By a CWU member
The conference of the postal and telecoms workers' union, the CWU, discussed the relationship of the union to the Labour Party in the context of the expulsion of the the RMT, and an expected disaffiliation of the FBU.
There were several propositions calling for the union to take a more pro-active stance towards the Labour Party, including one calling for a review of the supported MPs and a calling to account of CWU delegates to Labour Party bodies, as well as support for the Labour Representation Committee.

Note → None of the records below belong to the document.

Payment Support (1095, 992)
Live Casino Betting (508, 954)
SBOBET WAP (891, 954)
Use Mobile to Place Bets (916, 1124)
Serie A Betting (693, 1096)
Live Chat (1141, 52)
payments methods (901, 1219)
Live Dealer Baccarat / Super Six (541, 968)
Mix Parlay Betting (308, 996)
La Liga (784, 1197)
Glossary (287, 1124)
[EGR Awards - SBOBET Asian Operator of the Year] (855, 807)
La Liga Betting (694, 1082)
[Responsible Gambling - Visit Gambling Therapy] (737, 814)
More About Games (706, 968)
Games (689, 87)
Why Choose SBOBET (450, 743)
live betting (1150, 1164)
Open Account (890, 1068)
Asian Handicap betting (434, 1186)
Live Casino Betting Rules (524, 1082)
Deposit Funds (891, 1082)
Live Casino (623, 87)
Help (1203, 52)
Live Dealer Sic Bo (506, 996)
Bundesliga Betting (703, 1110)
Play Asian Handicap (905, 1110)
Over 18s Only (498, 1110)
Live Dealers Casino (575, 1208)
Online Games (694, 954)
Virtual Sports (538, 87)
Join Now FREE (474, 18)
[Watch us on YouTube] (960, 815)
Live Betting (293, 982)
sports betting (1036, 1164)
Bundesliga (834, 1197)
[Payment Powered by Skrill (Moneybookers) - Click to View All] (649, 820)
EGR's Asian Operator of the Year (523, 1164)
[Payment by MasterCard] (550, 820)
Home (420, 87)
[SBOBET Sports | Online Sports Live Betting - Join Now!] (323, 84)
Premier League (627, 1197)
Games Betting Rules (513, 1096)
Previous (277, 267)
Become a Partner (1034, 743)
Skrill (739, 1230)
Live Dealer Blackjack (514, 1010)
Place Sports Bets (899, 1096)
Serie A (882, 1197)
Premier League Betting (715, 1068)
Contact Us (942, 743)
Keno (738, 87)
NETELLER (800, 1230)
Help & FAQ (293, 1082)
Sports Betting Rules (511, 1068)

However at the last moment an Emergency proposition was taken that precluded discussion of these positive political propositions.
Instead we debated the proposition from London South West Branch (the Branch of the Deputy General Secretary, Postal, Dave Ward) that called for an unequivical committment to public ownership of the Post Office in the Labour Party Manifesto and said we would withhold money to the Labour Party if this was not achieved. This motion was already existing policy of the union, and its apparent emergency was due to a reference to a newspaper article!
Its admission to the agenda precluded the already tabled motions from being discussed. All subsequent discussion was a stitch up. The Emergency motion was overwhelmingly carried. The only voice of dissent was Peter Keenlyside, from Greater Manchester Amal branch who pointed out that a letter from Patricia Hewitt telling the union what it wanted to hear would be all it needed to meet the demands of the proposition and that we should instead pass ones further on in the agenda, propositions that the union assert itself comprehensively on its policy in the Labour Party. A brave speech.
After this discussion we reached the proposition on the agenda from Scotland No 2 Branch, the CWU Branch that has affiliated to the Scottish Socialist Party. Their proposition called for the right for branches and regions to affiliate to any political parties that followed the principles of the CWU. This is the "RMT Model" and was moved as such, with much of the debate focussed on how it could lead to the CWU being disaffiliated like the RMT. The debate was very polarised largely because mainly right wing speakers were called to speak against.
Only Paul Moore from Central London Branch made the left criticism of the proposition reminding the conference that the CWU had played its part in making the Labour Party as right wing as it was today by voting for Partnership in Power and other rule changes as well as New Labour policies such as the privatisation of the London Underground.
The Scotland No 2 proposition was overwhelmingly defeated, approximately 5 to 1.
These debates made clear that the choice in the CWU is not between affiliation to Labour or supporting other parties but whether the union is prepared to assert itself politically in the Labour Party or whether it will stay quiet and tail the "Big Four".
Postal branches had been encouraged to vote agaisnt the Scotland No 2 Branch proposition on the basis that the point had already been made on the Emergency proposition. This shows that the majority preference of "Labour oppositionists" in the CWU is opposition to engaged political involvement with the Labour Party rather than support for any other political parties.
It was reported to conference that Billy Hayes and Dave Ward would be attending the Labour Party National Policy Forum in July. It is vital that CWU delegates do not do as they have done before, sell out CWU policies on employment rights for a sentence of warm words on the future of the postal industry in a Forum report.
With the anti union laws still on the statute book, offshoring of 10,000s of jobs and future liberalisation of the postal and telecoms industry through Government regulation still on the horizon there is much to fight for.
There was a Labour Representation Committee Fringe meeting at CWU Conference.
John McDonnell MP called on CWU activists to fight on socialist principles within the Labour Party and work within the newly formed LRC. There was a discussion on how the CWU could use the current affiliation to the Labour Party and work with other unions to abandon Blairite policies.
At the CWU Broad Left Rally Tommy Sheridan (SSP) and Mark Sandell (AWL) debated the issue of the political funds. Whilst Tommy called for the union to disaffiliate from the Labour Party as it no longer represented working class interests, Mark argued for a fight "to the death" within the Labour Party as part of building for a workers party and a workers government.
At the Post Worker meeting George Galloway was the guest speaker. He provided an account of the electoral success of Respect that was fanciful and concentrated on East London, Birmingham and Leicester. His incredibly optimistic scenario for its development depended on it being seen as the "alternative" for those "most betrayed" by Labour. He regretted the fact that the CWU Conference had rejected "democratising" their political fund.